# Yamaha track



## Freshtracks (Dec 19, 2021)

*I tore a track on my YS828. Any idea where I can find a replacement?*


----------



## orangputeh (Nov 24, 2016)

Freshtracks said:


> *I tore a track on my YS828. Any idea where I can find a replacement?*


try ebay


----------



## Yanmar Ronin (Jan 31, 2015)

I don't see anything on ebay right now, but ya keep checking, and be quick if one does appear.


----------



## Freshtracks (Dec 19, 2021)

Ok thanks. My son in-law may have found one.
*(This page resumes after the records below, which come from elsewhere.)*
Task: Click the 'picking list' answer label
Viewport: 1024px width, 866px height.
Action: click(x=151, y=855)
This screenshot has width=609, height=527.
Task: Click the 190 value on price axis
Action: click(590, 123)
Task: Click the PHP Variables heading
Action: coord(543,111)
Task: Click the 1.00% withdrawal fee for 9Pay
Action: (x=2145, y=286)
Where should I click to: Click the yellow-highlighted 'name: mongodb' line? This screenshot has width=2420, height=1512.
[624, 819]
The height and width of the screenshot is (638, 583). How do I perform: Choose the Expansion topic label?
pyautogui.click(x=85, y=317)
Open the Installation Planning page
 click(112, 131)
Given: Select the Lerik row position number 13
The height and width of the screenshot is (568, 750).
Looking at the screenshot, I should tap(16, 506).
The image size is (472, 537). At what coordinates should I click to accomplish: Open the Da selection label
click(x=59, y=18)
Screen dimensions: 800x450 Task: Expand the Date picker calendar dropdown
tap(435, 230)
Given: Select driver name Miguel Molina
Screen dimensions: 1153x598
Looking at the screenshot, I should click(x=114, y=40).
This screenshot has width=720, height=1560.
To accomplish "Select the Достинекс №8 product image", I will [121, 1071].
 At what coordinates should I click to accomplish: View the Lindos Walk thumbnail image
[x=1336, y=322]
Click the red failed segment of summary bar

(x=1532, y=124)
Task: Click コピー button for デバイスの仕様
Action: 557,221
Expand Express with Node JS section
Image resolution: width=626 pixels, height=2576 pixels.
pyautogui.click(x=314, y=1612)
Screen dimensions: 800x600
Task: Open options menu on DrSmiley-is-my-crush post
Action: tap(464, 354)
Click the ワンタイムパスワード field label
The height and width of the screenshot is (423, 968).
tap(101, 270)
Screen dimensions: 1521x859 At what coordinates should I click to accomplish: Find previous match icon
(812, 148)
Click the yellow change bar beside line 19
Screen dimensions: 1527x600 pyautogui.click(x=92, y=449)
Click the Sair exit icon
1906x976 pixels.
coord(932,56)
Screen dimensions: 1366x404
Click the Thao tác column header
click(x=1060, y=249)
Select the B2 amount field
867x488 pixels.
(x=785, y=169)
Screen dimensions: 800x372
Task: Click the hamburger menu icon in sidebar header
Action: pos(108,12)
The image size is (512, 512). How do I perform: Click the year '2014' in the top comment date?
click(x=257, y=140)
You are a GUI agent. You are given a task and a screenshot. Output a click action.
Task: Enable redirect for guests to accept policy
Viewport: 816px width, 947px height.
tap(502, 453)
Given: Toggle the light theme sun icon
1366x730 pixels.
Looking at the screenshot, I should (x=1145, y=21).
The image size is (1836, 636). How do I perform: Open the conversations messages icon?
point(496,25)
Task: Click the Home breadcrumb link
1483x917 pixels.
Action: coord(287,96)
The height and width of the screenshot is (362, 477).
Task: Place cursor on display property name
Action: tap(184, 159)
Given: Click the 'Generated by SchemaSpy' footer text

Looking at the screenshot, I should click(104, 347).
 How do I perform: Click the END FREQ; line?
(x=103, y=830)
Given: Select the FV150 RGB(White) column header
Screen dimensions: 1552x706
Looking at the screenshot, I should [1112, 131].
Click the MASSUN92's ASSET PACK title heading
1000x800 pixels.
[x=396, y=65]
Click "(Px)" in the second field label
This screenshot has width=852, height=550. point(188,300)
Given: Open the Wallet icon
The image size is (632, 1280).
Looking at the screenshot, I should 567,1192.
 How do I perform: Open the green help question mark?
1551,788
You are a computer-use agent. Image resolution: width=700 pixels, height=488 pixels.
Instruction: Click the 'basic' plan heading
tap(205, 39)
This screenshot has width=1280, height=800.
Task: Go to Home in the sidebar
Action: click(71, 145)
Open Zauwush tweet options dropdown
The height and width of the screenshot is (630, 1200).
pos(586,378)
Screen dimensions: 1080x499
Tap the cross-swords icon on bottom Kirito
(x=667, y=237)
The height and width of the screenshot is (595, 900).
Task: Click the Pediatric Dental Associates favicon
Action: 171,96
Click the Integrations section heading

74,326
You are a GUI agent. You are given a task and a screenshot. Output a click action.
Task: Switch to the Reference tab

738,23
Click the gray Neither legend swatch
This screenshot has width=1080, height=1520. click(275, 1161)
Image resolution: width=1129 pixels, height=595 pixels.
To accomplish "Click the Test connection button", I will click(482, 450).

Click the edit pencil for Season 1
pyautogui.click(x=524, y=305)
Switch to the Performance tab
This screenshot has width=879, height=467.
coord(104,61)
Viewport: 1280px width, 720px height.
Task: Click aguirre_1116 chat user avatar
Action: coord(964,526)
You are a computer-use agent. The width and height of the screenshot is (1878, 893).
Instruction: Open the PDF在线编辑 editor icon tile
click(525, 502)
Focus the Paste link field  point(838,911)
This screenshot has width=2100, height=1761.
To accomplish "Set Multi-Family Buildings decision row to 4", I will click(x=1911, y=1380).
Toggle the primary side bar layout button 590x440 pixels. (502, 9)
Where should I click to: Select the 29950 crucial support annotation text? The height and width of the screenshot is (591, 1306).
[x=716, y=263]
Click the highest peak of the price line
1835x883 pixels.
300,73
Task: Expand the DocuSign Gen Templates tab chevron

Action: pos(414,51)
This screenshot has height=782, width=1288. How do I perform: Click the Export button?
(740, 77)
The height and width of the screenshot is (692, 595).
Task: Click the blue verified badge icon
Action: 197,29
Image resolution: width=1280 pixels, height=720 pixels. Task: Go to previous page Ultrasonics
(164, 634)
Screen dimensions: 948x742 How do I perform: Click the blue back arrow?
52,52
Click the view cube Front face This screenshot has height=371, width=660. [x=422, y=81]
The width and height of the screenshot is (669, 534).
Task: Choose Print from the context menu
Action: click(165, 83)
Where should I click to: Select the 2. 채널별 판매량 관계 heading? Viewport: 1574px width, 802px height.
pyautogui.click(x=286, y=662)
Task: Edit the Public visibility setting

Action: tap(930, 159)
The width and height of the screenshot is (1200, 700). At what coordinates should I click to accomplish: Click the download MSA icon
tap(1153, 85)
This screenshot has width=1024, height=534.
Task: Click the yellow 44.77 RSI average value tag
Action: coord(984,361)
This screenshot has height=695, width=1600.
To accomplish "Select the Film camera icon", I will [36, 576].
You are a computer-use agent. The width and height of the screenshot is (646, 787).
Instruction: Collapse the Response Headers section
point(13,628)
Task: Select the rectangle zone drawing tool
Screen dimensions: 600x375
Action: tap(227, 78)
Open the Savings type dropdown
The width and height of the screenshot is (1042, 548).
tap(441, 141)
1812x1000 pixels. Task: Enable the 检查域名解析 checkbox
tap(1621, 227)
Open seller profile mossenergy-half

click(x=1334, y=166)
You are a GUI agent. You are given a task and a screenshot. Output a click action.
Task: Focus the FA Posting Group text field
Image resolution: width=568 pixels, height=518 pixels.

But I’ll keep looking.


----------



## English_Cat (Sep 1, 2020)

Motorleaks - Yamaha YS-624/828 Belte til fremdrift


Original vare fra Yamaha. Passer fra 1985 årsmodell og nyere. Pris er pr belte. STR: 13cm bredt 63mm mellom knastene inni senter 20 knaster




www.motorleaks.no





This is the only place I know of that sells the original tracks. It's possible to modify the machine to fit newer tracks, but you need to be pretty handy.


----------



## Freshtracks (Dec 19, 2021)

Do you know if there’s a video or instructions available? I’d be willing to take that on.


----------



## English_Cat (Sep 1, 2020)

Freshtracks said:


> Do you know if there’s a video or instructions available? I’d be willing to take that on.


There's instructions, I sent you a pm.


----------